I think the particulars of the case are interesting, and we're emotionally invested because it's Su-ha, but we either need to spend less time on the case or do a better job with the forensic particulars if we're going to give it this much screen time. The way the trials are written, it always makes the lawyers look like they're scrambling for last-minute ideas, which I get for the purposes of narrative surprise, but you also want to put more faith in the main characters' skill set. I want to trust that you're going to win because you're good, not because you got lucky, and right now you're leaving me somewhere in hope-and-pray-land.
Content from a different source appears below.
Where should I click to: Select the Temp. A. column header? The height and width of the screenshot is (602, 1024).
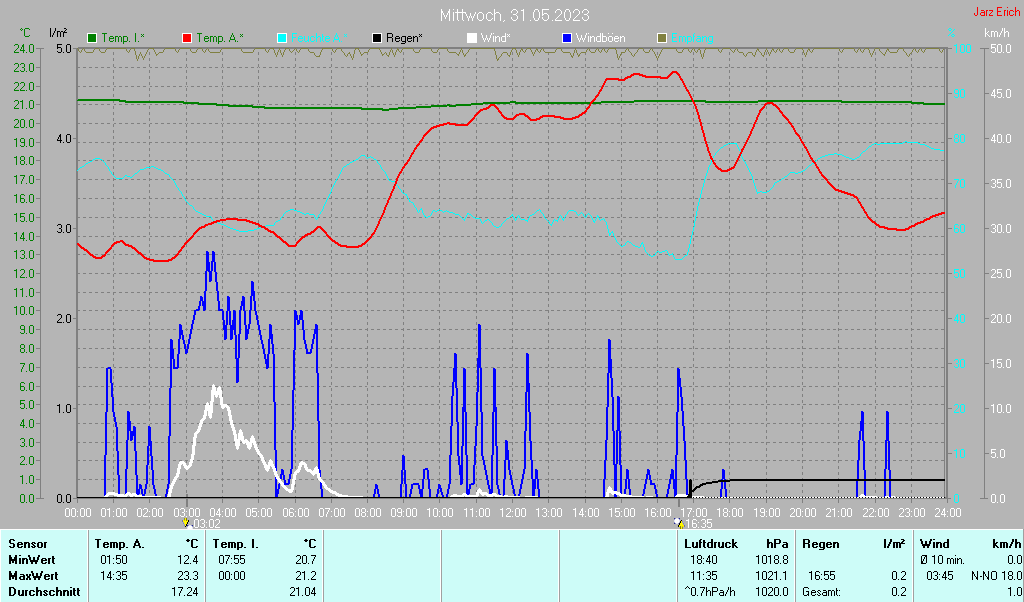(119, 544)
The one thing that keeps it interesting is Su-ha's vulnerability (so stirring) and his fragmented memory, which is done really well. The memories come back at the worst times, and in pieces that look fairly damning, even to us. I still don't believe in my heart that he's a killer, but it's kind of amazing that he's in a situation where he believes himself to be guilty with every recovered memory. That's a great conflict, especially when he's desperately trying to figure out which person he is, and hoping against hope that he's the Su-ha in Hye-sung's eyes, and not the rest of the world's.
And that I think makes the amnesiac arc worth it (I admit begrudgingly), though I really don't want it to outlast its usefulness. There are things we gain, like his rediscovery of his past self with Choong-ki (so cute), or the personal struggle to know what kind of person he was. I love that she's his tether to the good Park Su-ha, despite everything else pointing to the worst. And that's the setup that gets me—that he was the one who believed in her when no one else did, and now she's doing the same for him.
Not having his powers along with that is the kicker, because it makes him vulnerable in a way we've never seen, where he has to ask for the truth, decipher lies for himself, and take people's words at face value. Hye-sung can lie to him now, which is a huge reversal in their relationship, where she was always forced to be honest with him by default, and he got to lie whenever it suited him. Now he really has to go by faith alone, and what's great is that he still trusts her blindly anyway, almost to a fault. I like that in the new dynamic there's more confusion and searching for clues too, and that Hye-sung communicates through touch what she can't through her thoughts anymore. I love that constant thread with them—that no matter if he has a superpower or not, their connection is through something other than words.